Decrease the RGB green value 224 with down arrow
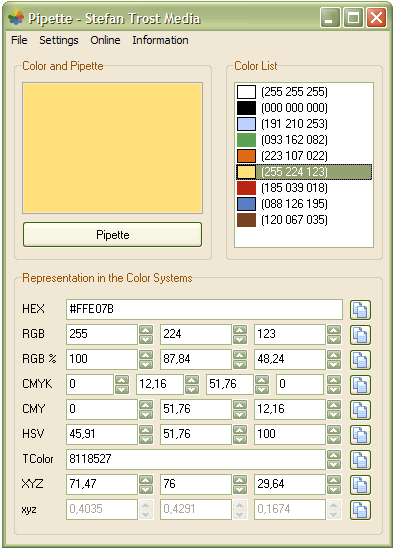coord(240,339)
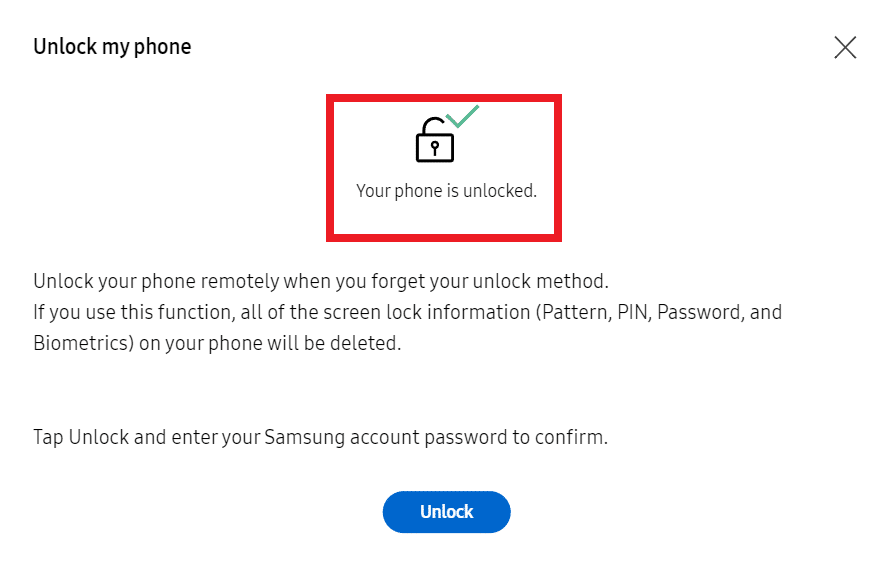The width and height of the screenshot is (891, 563).
Task: Click the word "Biometrics" in the description
Action: tap(77, 343)
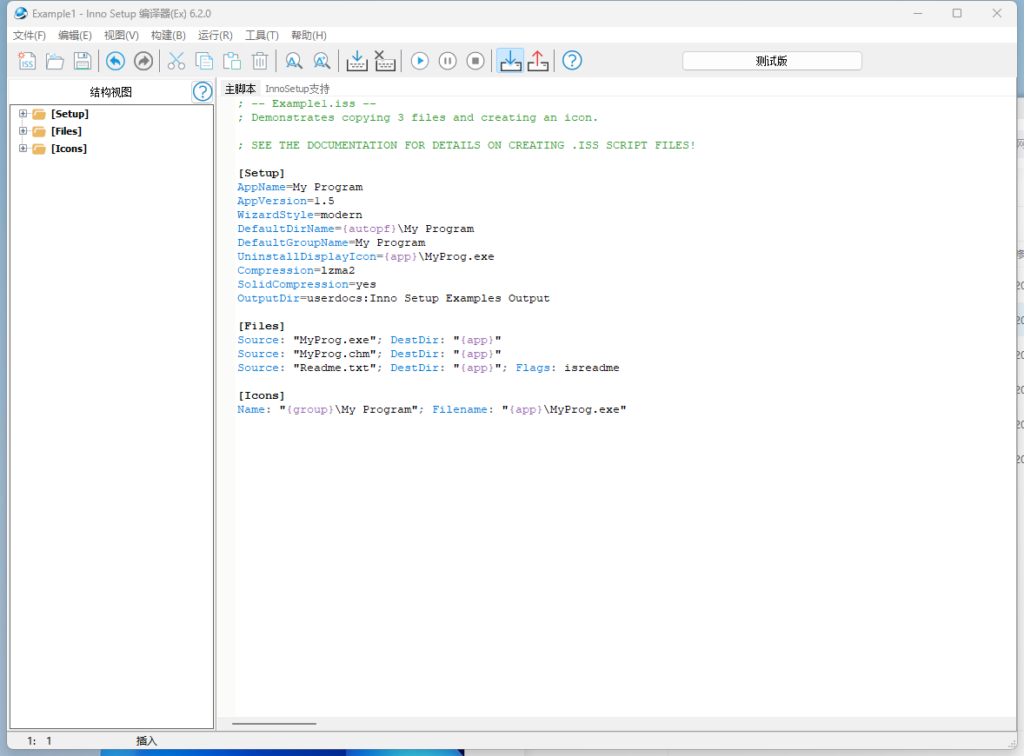Image resolution: width=1024 pixels, height=756 pixels.
Task: Switch to the InnoSetup支持 tab
Action: point(297,89)
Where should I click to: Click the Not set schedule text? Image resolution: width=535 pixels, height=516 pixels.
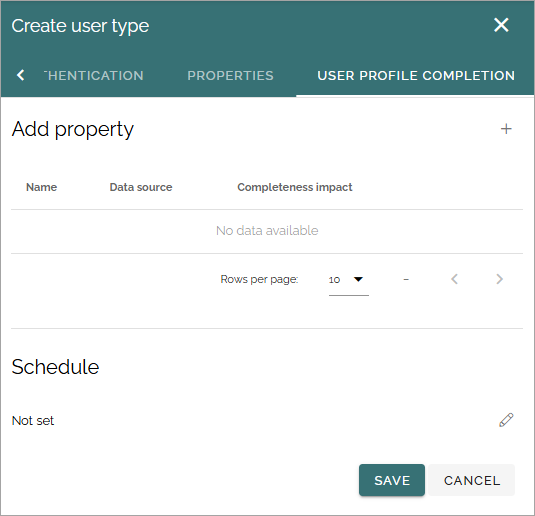[x=33, y=420]
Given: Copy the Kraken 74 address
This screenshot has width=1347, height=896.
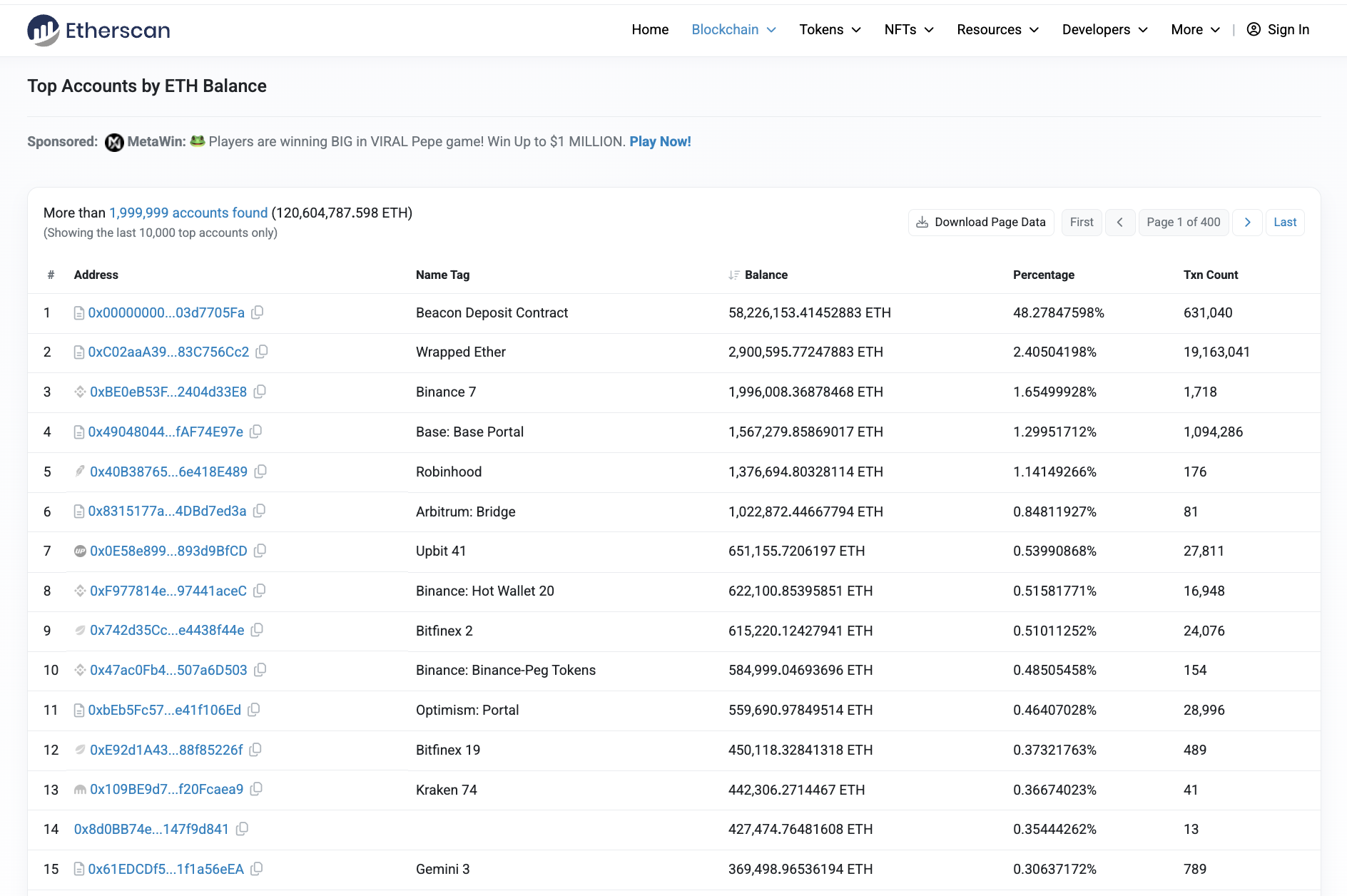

## Problem to work on
Return every line shown above without changing a word, and skip the pictures.

## Answer to this exercise
Decrease the RGB green value 224 with down arrow
coord(240,339)
The width and height of the screenshot is (891, 563).
Task: Click the word "Biometrics" in the description
Action: tap(77, 343)
Image resolution: width=1024 pixels, height=756 pixels.
Task: Switch to the InnoSetup支持 tab
Action: point(297,89)
Where should I click to: Click the Not set schedule text? Image resolution: width=535 pixels, height=516 pixels.
[x=33, y=420]
Given: Copy the Kraken 74 address
This screenshot has width=1347, height=896.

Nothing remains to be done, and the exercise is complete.